Exercises to complete
a: Do the following statements agree with the recipe below? Answer yes or no for each, and quote the words of the recipe that decide it. (i) The recipe calls for two minced garlic cloves. (ii) The reviewer added the garbanzo beans one cup at a time. (iii) The couscous is a required part of the dish.
b: Using the recipe below, answer these questions:
(i) According to the recipe's description, what is it low in?
(ii) How much curry powder does it call for?
(iii) Which broth may be used instead of reduced-sodium chicken broth?
c: Print the part of the recipe below from "Top Review by" to "good for you.", word for word.

Recipe by jjscg123
It's great because it's low in fat, high in fiber, plus it's easy to make.
Top Review by Mrs. Atkins
I liked this recipe. It's easy ingredients and relatively healthy. I made a mistake and accidentally put all the garbanzo beans in at once instead of separating them out into a cup each. Because of that I was unable to puree them in the blender. The dish stukk came out just fine, but I'll definitely need to try it again following the directions correctly. This was not a hit-out-of-the park type recipe, but a good "staple" kind of dish that's simple to do and good for you.
- 1 cup chopped onion
- 2 garlic cloves, minced
- 1 tablespoon curry powder
- 1 tablespoon canola oil
- 1 (8 ounce) can tomato sauce
- 1 (10 ounce) package frozen chopped spinach, thawed and squeezed dry
- 1 (16 ounce) can garbanzo beans or 1 (16 ounce) can chickpeas, rinsed and drained, divided
- 1 cup reduced-sodium chicken broth or 1 cup vegetable broth
- 1⁄4 teaspoon salt
- 1⁄4 teaspoon pepper
- hot cooked couscous (optional)

Entries shown
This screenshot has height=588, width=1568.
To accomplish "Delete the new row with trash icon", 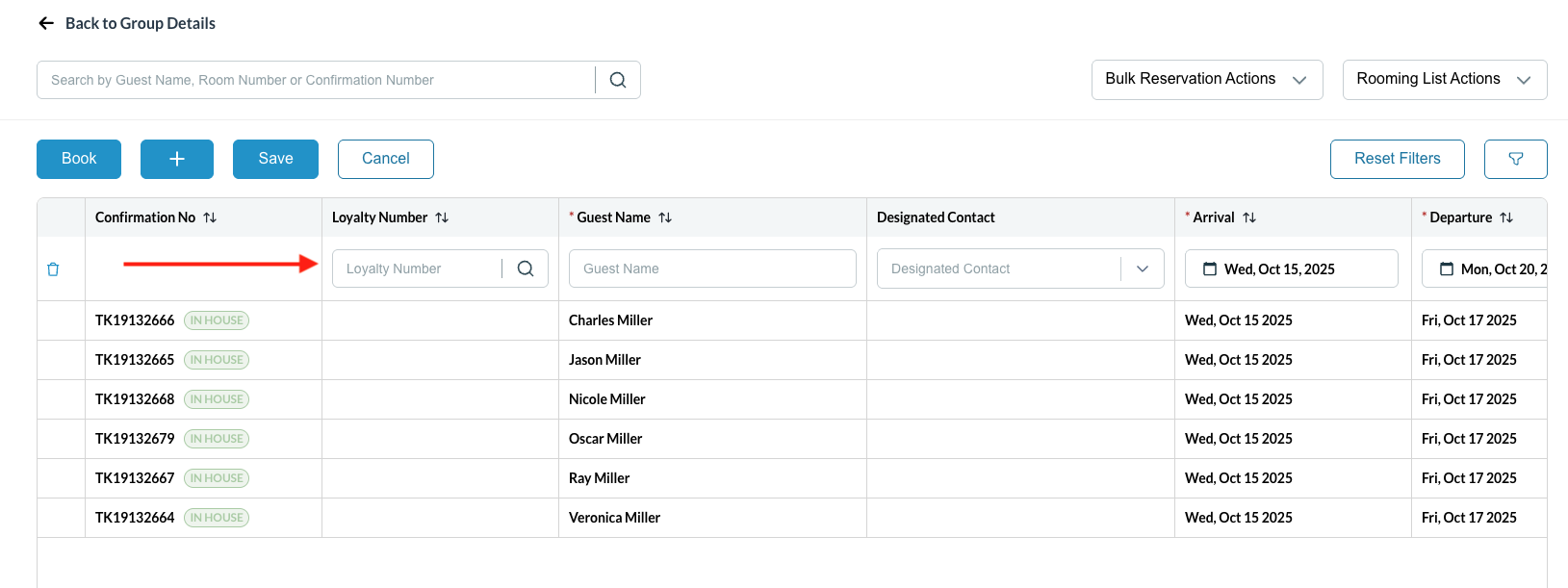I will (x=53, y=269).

--

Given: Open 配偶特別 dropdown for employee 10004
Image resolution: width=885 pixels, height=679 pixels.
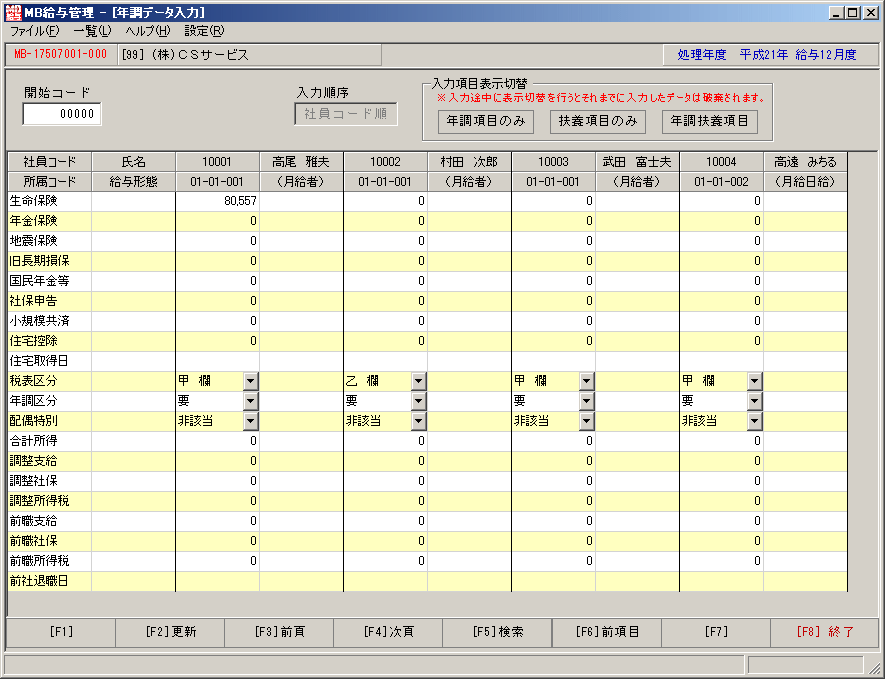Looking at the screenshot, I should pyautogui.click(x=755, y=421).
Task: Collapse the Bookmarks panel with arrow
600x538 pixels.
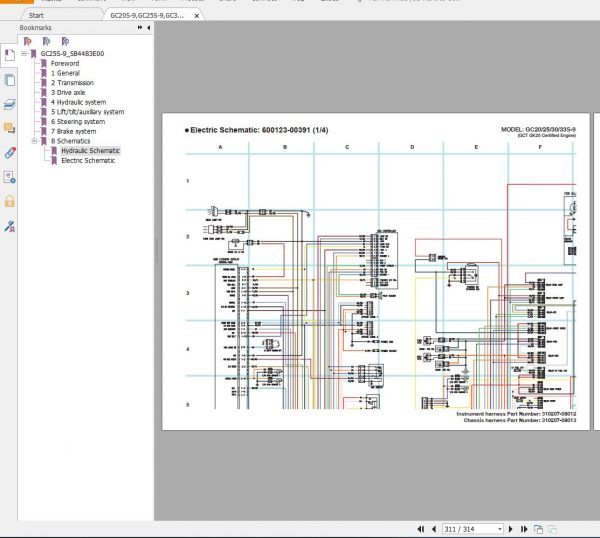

Outputs
a:
(i) Yes: "2 garlic cloves, minced"
(ii) No: "accidentally put all the garbanzo beans in at once instead of separating them out into a cup each"
(iii) No: "hot cooked couscous (optional)"

b:
(i) Fat
(ii) 1 tablespoon
(iii) 1 cup vegetable broth

c:
Top Review by Mrs. Atkins
I liked this recipe. It's easy ingredients and relatively healthy. I made a mistake and accidentally put all the garbanzo beans in at once instead of separating them out into a cup each. Because of that I was unable to puree them in the blender. The dish stukk came out just fine, but I'll definitely need to try it again following the directions correctly. This was not a hit-out-of-the park type recipe, but a good "staple" kind of dish that's simple to do and good for you.